Data for the task:
· · · · ·
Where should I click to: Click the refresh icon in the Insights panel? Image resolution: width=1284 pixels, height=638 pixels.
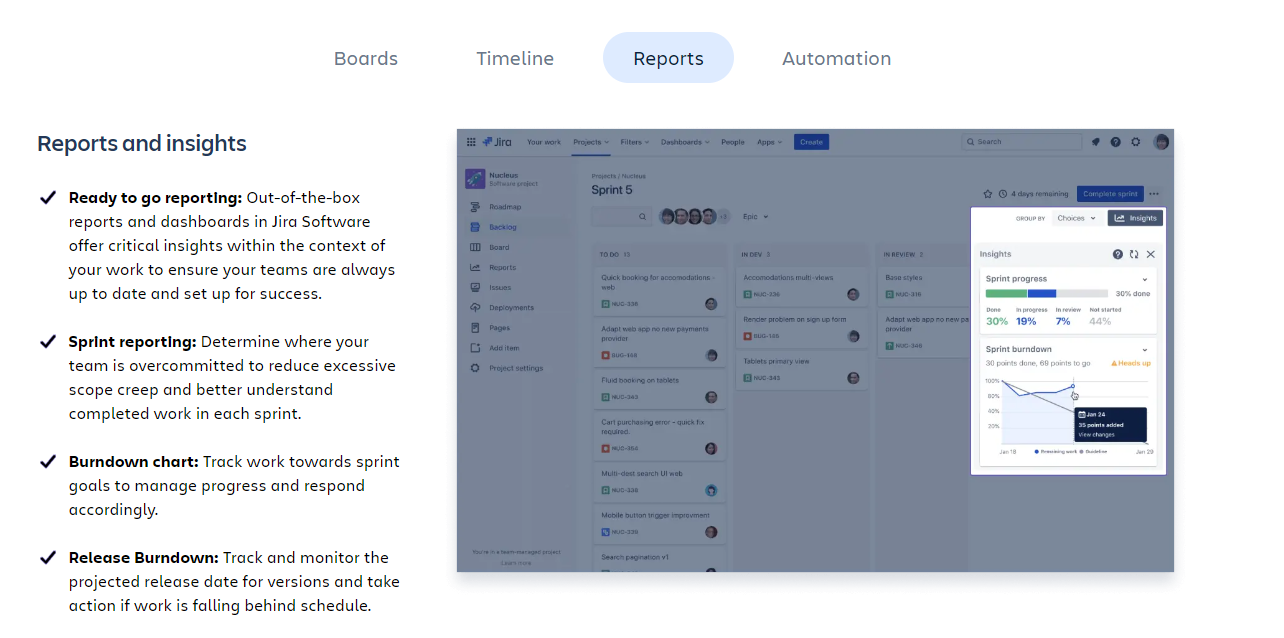[x=1134, y=255]
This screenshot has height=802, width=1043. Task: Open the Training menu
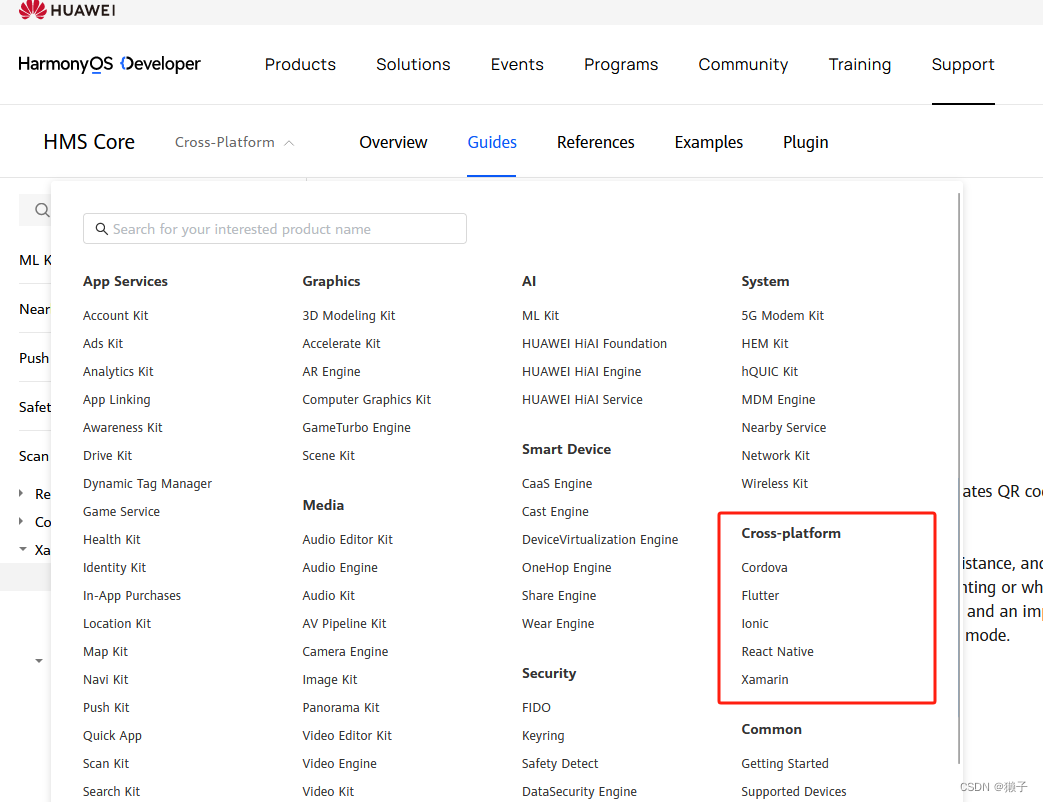coord(859,64)
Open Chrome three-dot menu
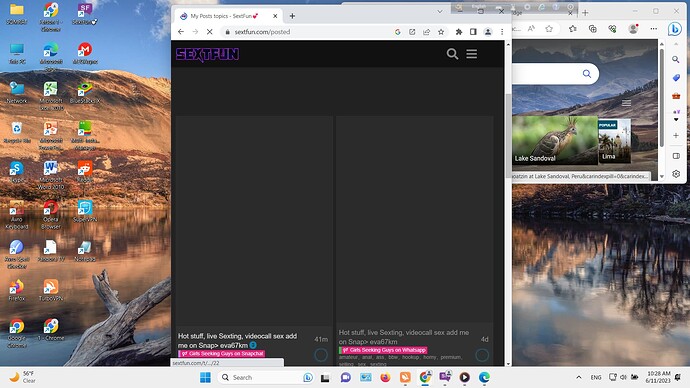The height and width of the screenshot is (388, 690). click(x=502, y=32)
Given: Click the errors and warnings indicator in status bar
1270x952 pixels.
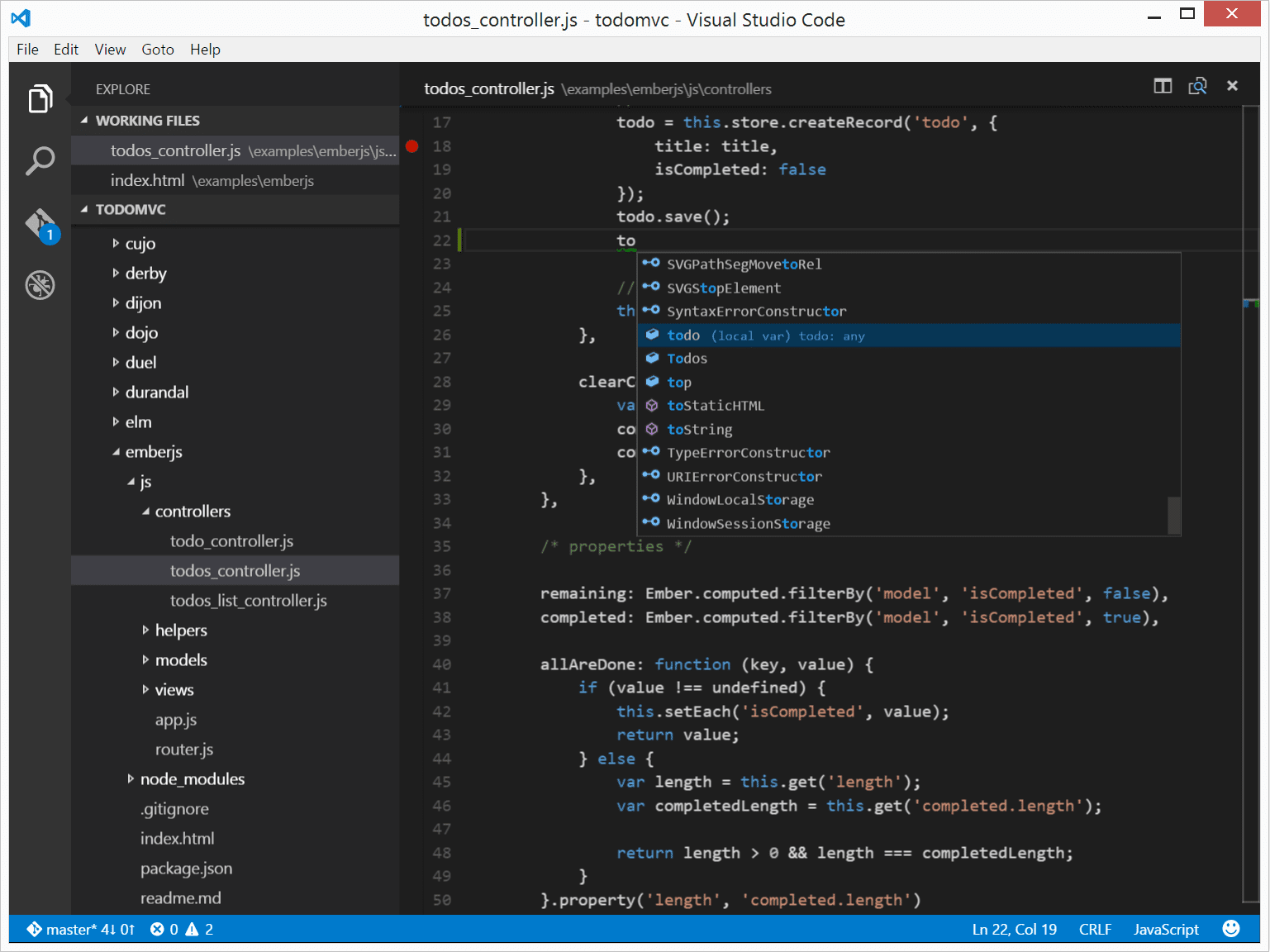Looking at the screenshot, I should 181,929.
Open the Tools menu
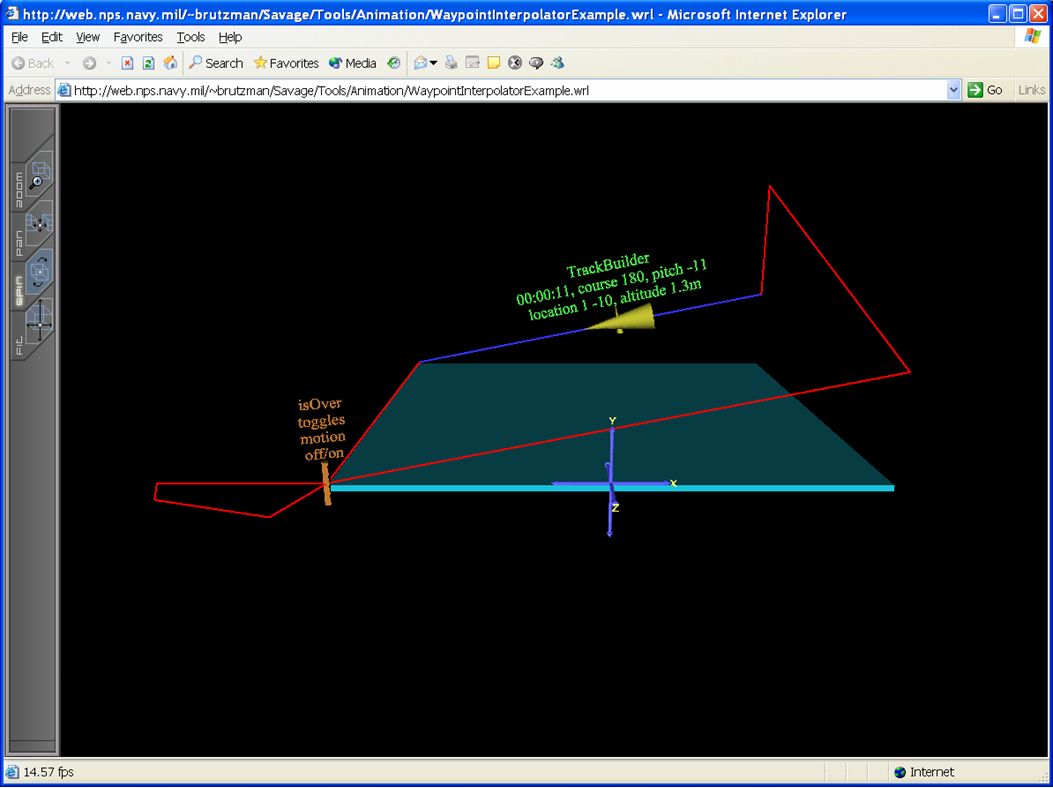 (x=190, y=37)
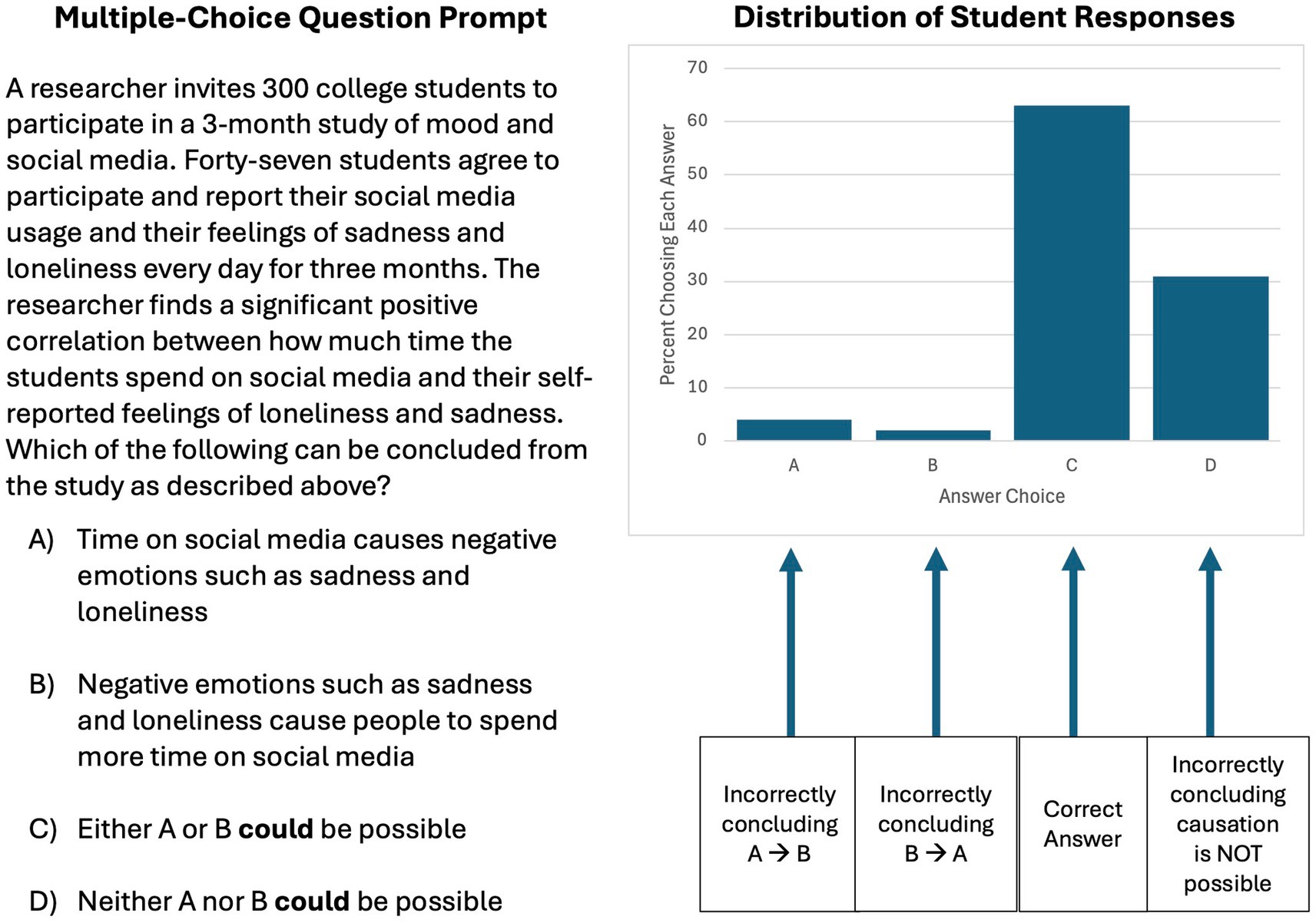Click the short bar for answer A
The width and height of the screenshot is (1316, 923).
[x=794, y=430]
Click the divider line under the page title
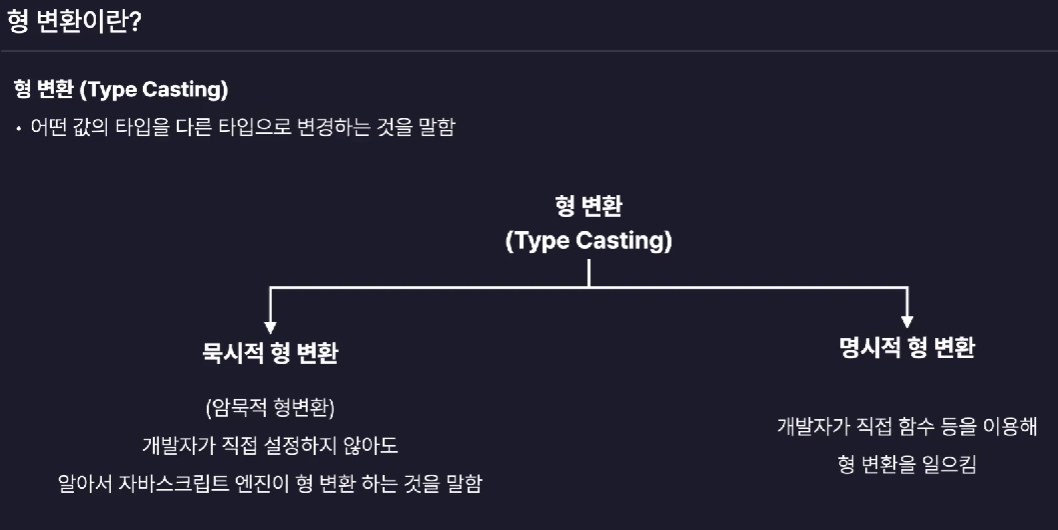This screenshot has height=530, width=1058. pos(529,51)
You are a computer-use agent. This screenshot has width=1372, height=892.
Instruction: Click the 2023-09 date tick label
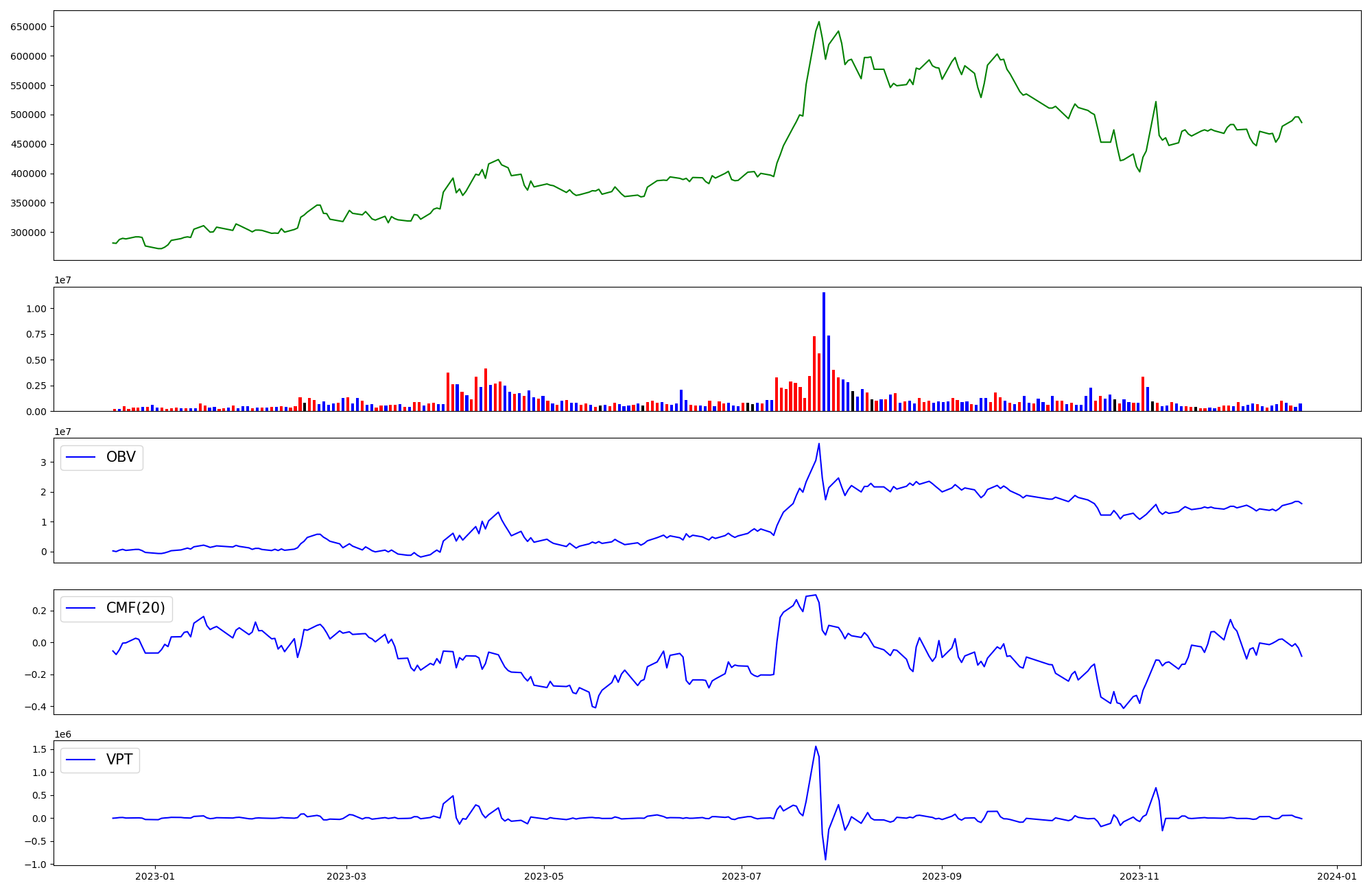click(x=942, y=876)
· · · · ·
Task prompt:
Rewrite the listing with every "menu" changed to "dropdown", keeping everything else the same. Leave the pictures out.

Answer for this exercise:
Where should I click to: Click the refresh icon in the Insights panel? Image resolution: width=1284 pixels, height=638 pixels.
[x=1134, y=255]
This screenshot has height=802, width=1043. Task: Open the Training dropdown
coord(859,64)
Open Chrome three-dot dropdown
The height and width of the screenshot is (388, 690). click(x=502, y=32)
Given: Click the errors and warnings indicator in status bar
1270x952 pixels.
Looking at the screenshot, I should 181,929.
Open the Tools dropdown
 (x=190, y=37)
Click the short bar for answer A
The width and height of the screenshot is (1316, 923).
[x=794, y=430]
Click the divider line under the page title
This screenshot has height=530, width=1058. pos(529,51)
You are a computer-use agent. This screenshot has width=1372, height=892.
Instruction: Click the 2023-09 date tick label
click(x=942, y=876)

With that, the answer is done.